Produce the full set of records below once more, exactly as they stand.

** RAW DATA **
════════════════

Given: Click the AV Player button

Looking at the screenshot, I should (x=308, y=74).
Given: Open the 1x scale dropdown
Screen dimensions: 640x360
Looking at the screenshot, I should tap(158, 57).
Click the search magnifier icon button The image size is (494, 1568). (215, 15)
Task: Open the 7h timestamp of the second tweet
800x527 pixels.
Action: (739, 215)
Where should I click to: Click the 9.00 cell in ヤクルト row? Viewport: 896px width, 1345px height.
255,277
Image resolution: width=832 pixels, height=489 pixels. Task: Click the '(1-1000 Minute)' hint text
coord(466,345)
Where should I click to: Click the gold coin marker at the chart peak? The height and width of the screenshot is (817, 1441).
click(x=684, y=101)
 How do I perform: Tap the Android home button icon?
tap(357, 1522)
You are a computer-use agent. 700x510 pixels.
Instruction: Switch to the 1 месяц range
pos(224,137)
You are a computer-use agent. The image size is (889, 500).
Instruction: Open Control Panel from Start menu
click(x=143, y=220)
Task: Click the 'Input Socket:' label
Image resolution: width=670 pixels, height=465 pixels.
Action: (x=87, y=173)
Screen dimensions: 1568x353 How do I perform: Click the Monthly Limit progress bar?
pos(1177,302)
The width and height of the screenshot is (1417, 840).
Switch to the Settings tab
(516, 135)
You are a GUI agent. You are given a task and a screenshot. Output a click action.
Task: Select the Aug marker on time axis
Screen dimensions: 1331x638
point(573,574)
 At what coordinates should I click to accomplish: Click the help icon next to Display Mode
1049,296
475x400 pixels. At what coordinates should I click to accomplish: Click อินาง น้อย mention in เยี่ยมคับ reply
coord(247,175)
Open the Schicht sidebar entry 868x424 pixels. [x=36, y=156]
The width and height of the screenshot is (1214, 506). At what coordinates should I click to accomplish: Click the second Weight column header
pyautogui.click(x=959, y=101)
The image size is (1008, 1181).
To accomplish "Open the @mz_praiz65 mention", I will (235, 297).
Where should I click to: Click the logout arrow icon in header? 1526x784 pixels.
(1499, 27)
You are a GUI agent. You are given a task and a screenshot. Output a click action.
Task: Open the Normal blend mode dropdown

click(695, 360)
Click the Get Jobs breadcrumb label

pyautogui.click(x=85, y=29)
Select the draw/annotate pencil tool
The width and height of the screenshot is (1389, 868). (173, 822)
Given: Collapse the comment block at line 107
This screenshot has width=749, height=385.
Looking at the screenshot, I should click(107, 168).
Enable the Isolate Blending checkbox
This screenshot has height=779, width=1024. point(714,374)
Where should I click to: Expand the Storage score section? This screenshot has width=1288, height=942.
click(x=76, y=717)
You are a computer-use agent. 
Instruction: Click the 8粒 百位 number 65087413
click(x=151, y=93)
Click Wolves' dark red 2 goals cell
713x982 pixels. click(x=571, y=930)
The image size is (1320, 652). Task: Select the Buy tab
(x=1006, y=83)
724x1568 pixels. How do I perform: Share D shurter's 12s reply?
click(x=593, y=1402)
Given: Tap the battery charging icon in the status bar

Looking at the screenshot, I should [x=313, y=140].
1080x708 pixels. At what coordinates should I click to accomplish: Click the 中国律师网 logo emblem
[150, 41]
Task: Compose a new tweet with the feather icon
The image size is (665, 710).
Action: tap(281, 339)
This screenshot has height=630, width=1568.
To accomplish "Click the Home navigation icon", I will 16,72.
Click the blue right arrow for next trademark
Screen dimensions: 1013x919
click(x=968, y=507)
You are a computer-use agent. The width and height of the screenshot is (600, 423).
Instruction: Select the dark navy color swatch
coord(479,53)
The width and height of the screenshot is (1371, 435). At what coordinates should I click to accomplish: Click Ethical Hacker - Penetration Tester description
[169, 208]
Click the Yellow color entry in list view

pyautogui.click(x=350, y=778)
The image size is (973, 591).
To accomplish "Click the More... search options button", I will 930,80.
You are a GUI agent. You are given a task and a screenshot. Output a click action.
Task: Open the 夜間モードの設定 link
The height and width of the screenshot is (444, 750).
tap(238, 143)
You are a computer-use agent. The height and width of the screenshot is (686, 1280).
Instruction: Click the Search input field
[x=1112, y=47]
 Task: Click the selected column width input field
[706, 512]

════════════════

** SOLUTION TO THE EXERCISE **
Given: Click the AV Player button

Looking at the screenshot, I should (x=308, y=74).
Given: Open the 1x scale dropdown
Screen dimensions: 640x360
Looking at the screenshot, I should tap(158, 57).
Click the search magnifier icon button The image size is (494, 1568). (215, 15)
Task: Open the 7h timestamp of the second tweet
800x527 pixels.
Action: (739, 215)
Where should I click to: Click the 9.00 cell in ヤクルト row? Viewport: 896px width, 1345px height.
255,277
Image resolution: width=832 pixels, height=489 pixels. Task: Click the '(1-1000 Minute)' hint text
coord(466,345)
Where should I click to: Click the gold coin marker at the chart peak? The height and width of the screenshot is (817, 1441).
click(x=684, y=101)
 How do I perform: Tap the Android home button icon?
tap(357, 1522)
You are a computer-use agent. 700x510 pixels.
Instruction: Switch to the 1 месяц range
pos(224,137)
You are a computer-use agent. The image size is (889, 500).
Instruction: Open Control Panel from Start menu
click(x=143, y=220)
Task: Click the 'Input Socket:' label
Image resolution: width=670 pixels, height=465 pixels.
Action: (x=87, y=173)
Screen dimensions: 1568x353 How do I perform: Click the Monthly Limit progress bar?
pos(1177,302)
The width and height of the screenshot is (1417, 840).
Switch to the Settings tab
(516, 135)
You are a GUI agent. You are given a task and a screenshot. Output a click action.
Task: Select the Aug marker on time axis
Screen dimensions: 1331x638
point(573,574)
 At what coordinates should I click to accomplish: Click the help icon next to Display Mode
1049,296
475x400 pixels. At what coordinates should I click to accomplish: Click อินาง น้อย mention in เยี่ยมคับ reply
coord(247,175)
Open the Schicht sidebar entry 868x424 pixels. [x=36, y=156]
The width and height of the screenshot is (1214, 506). At what coordinates should I click to accomplish: Click the second Weight column header
pyautogui.click(x=959, y=101)
The image size is (1008, 1181).
To accomplish "Open the @mz_praiz65 mention", I will (235, 297).
Where should I click to: Click the logout arrow icon in header? 1526x784 pixels.
(1499, 27)
You are a GUI agent. You are given a task and a screenshot. Output a click action.
Task: Open the Normal blend mode dropdown

click(695, 360)
Click the Get Jobs breadcrumb label

pyautogui.click(x=85, y=29)
Select the draw/annotate pencil tool
The width and height of the screenshot is (1389, 868). (173, 822)
Given: Collapse the comment block at line 107
This screenshot has width=749, height=385.
Looking at the screenshot, I should click(107, 168).
Enable the Isolate Blending checkbox
This screenshot has height=779, width=1024. point(714,374)
Where should I click to: Expand the Storage score section? This screenshot has width=1288, height=942.
click(x=76, y=717)
You are a computer-use agent. 
Instruction: Click the 8粒 百位 number 65087413
click(x=151, y=93)
Click Wolves' dark red 2 goals cell
713x982 pixels. click(x=571, y=930)
The image size is (1320, 652). Task: Select the Buy tab
(x=1006, y=83)
724x1568 pixels. How do I perform: Share D shurter's 12s reply?
click(x=593, y=1402)
Given: Tap the battery charging icon in the status bar

Looking at the screenshot, I should [x=313, y=140].
1080x708 pixels. At what coordinates should I click to accomplish: Click the 中国律师网 logo emblem
[150, 41]
Task: Compose a new tweet with the feather icon
The image size is (665, 710).
Action: tap(281, 339)
This screenshot has height=630, width=1568.
To accomplish "Click the Home navigation icon", I will 16,72.
Click the blue right arrow for next trademark
Screen dimensions: 1013x919
click(x=968, y=507)
You are a computer-use agent. The width and height of the screenshot is (600, 423).
Instruction: Select the dark navy color swatch
coord(479,53)
The width and height of the screenshot is (1371, 435). At what coordinates should I click to accomplish: Click Ethical Hacker - Penetration Tester description
[169, 208]
Click the Yellow color entry in list view

pyautogui.click(x=350, y=778)
The image size is (973, 591).
To accomplish "Click the More... search options button", I will 930,80.
You are a GUI agent. You are given a task and a screenshot. Output a click action.
Task: Open the 夜間モードの設定 link
The height and width of the screenshot is (444, 750).
tap(238, 143)
You are a computer-use agent. The height and width of the screenshot is (686, 1280).
Instruction: Click the Search input field
[x=1112, y=47]
 Task: Click the selected column width input field
[706, 512]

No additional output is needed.